(Redirected from Focal plane)
The 'cardinal points' and the associated 'cardinal planes' are a set of special
points and
planes in an
optical system, which help in the analysis of its
paraxial properties. The analysis of an optical system using cardinal points is known as 'gaussian optics', named after
Carl Friedrich Gauss.
The cardinal points and planes of an optical system include:
★ The
'focal points' and 'focal planes'
★ The 'principal planes' and 'principal points'
★ The 'surface vertices' (or ''vertexes'')
★ The 'nodal points'
For a
lens, there will be two of each of these, identified by "front" and "rear" depending on whether they are on the input or the output side of the lens, respectively.
These points and planes, together with the
aperture stop, and the
chief and
marginal rays of the system, define the locations and sizes of the
entrance and
exit pupils of the system, as well as its other
image-forming properties, such as the
focal length and
magnification.
More detailed and accurate analysis of an optical system's performance can be achieved by
raytracing, either within the paraxial approximation or using "real rays", i.e. rays that refract and reflect according to
Snell's law and the
law of reflection, without approximation.
Definitions
The cardinal points of a thick lens in air.
'F', 'F'' front and rear focal points,
'P', 'P'' front and rear principal points,
'V', 'V'' front and rear surface vertices.

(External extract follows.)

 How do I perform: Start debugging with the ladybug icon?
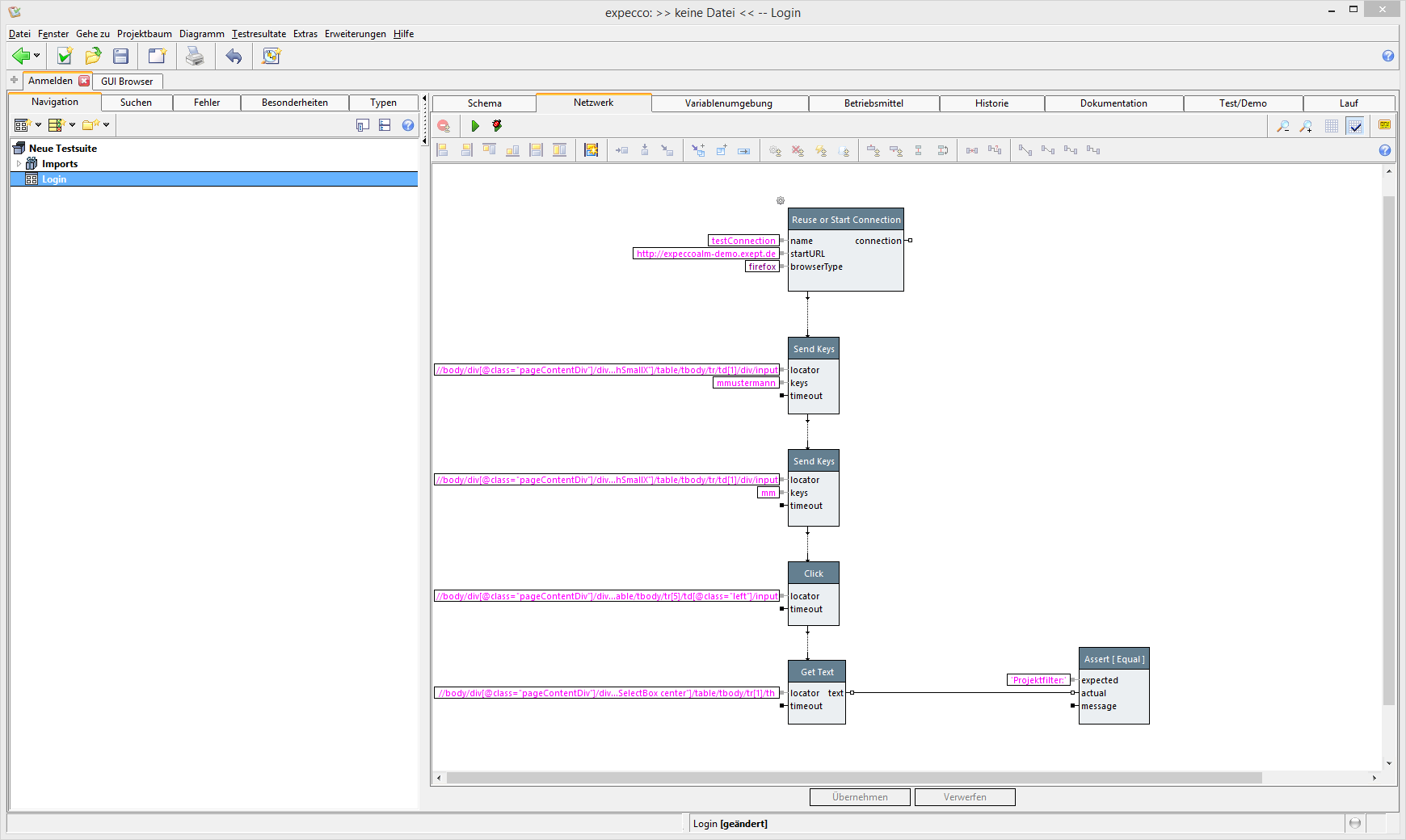pyautogui.click(x=497, y=126)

The cardinal points lie on the
optical axis of the optical system. Each point is defined by the effect the optical system has on
rays that pass through that point, in the paraxial approximation. Aperture effects are ignored—rays that do not pass through the aperture stop of the system are ignored in the discussion below.
Focal points and planes
The front focal point of an optical system, by definition, has the property that any ray that passes through it will emerge from the system parallel to the optical axis. The rear (or back) focal point of the system has the reverse property: rays that enter the system parallel to the optical axis are focused such that they pass through the rear focal point.
The front and rear (or back) focal ''planes'' are defined as the planes, perpendicular to the optic axis, which pass through the front and rear focal points. An object an infinite distance away from the optical system forms an
image at the rear focal plane. For objects a finite distance away, the image is formed at a different location, but rays that leave the object parallel to one another cross at the rear focal plane.

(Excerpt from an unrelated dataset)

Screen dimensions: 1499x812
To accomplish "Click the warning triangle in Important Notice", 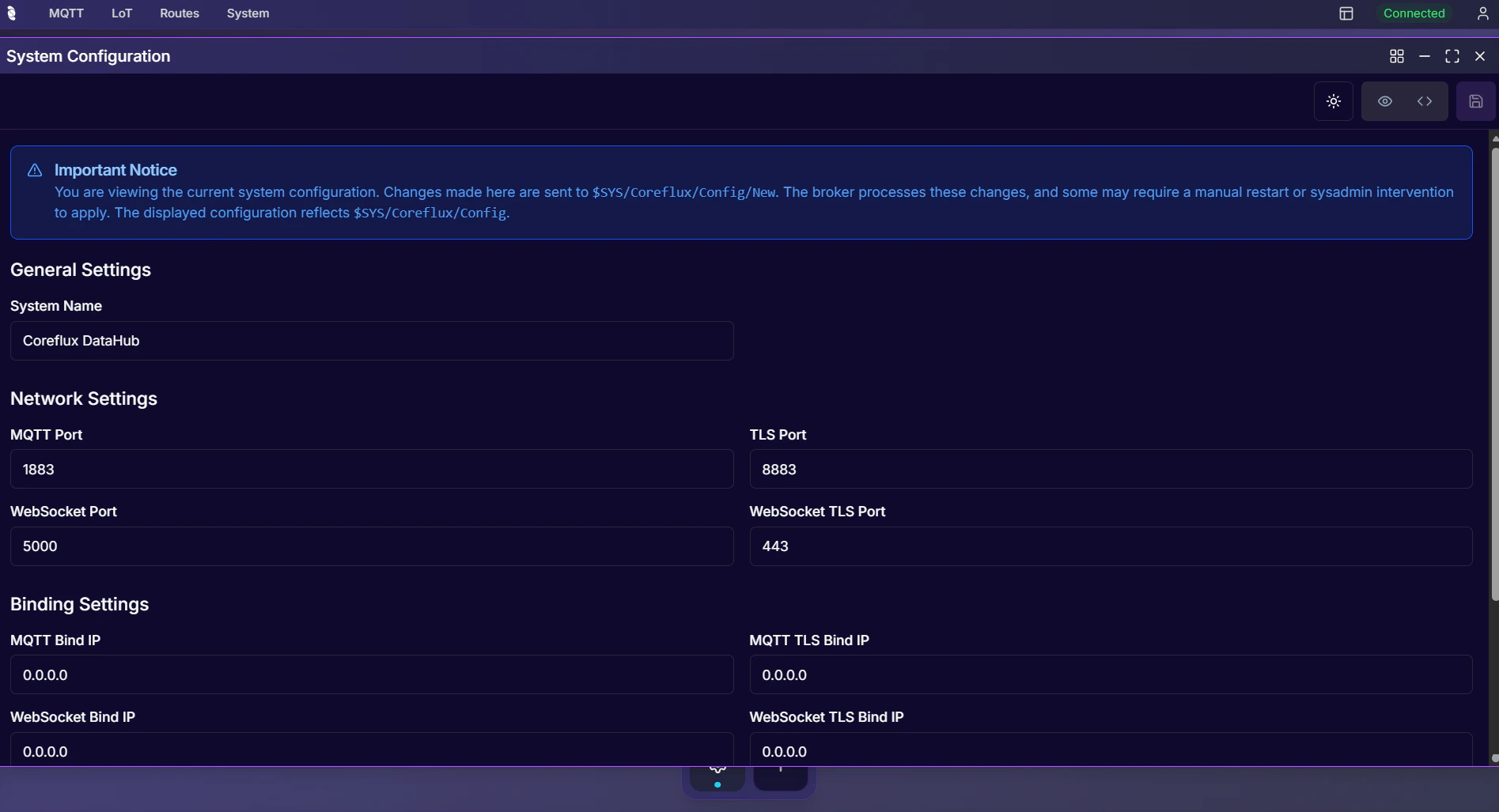I will [34, 170].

Rays with the same angle cross at the back focal plane.
Angle filtering with an aperture at the rear focal plane.
An
aperture at the rear focal plane can be used to filter rays by angle, since:
#It only allows rays to pass that are emitted at an angle (relative to the
optical axis) that is sufficiently small. (An infinitely small aperture would only allow rays that are emitted along the optical axis to pass.)
#No matter where on the object the ray comes from, the ray will pass through the aperture as long as the angle at which it is emitted from the object is small enough.
Note that the aperture must be centered on the optical axis for this to work as indicated.
Principal planes and points
The two principal planes have the property that a ray emerging from the lens ''appears'' to have crossed the rear principal plane at the same distance from the axis that that ray ''appeared'' to cross the front principal plane, as viewed from the front of the lens. The principal planes are crucial in defining the optical properties of the system, since it is the distance of the object and image from the front and rear principal planes that determines the
magnification of the system. The ''principal points'' are the points where the principal planes cross the optical axis.
If the medium surrounding the optical system has a
refractive index of 1 (e.g. air), then the distance from the principal planes to their corresponding focal points is just the
focal length of the system. If the medium is not air or
vacuum, the distance to the foci is multiplied by the index of refraction of the medium.
For a
thin lens in air, the principal planes both lie at the location of the lens. The point where they cross the optical axis is sometimes misleadingly called the 'optical centre' of the lens. Note, however, that for a real lens the principal planes do not necessarily pass through the centre of the lens, and in general may not lie inside the lens at all.
Surface vertices
The surface vertices are the points where each surface crosses the optical axis. They are important primarily because they are the physically measurable parameters for the position of the optical elements, and so the positions of the other cardinal points must be known with respect to the vertices to describe the physical system.
In
anatomy, the surface vertices of the eye's
lens are called the anterior and posterior ''poles'' of the lens
[1].
Nodal points
'N', 'N'' The front and rear nodal points of a thick lens.
The front and rear nodal points have the property that a ray that passes through one of them will also pass through the other, and with the same angle with respect to the optical axis. The nodal points therefore do for angles what the principal planes do for transverse distance. If the medium on both sides of the optical system is the same (e.g. air), then the front and rear nodal points coincide with the front and rear principal planes, respectively.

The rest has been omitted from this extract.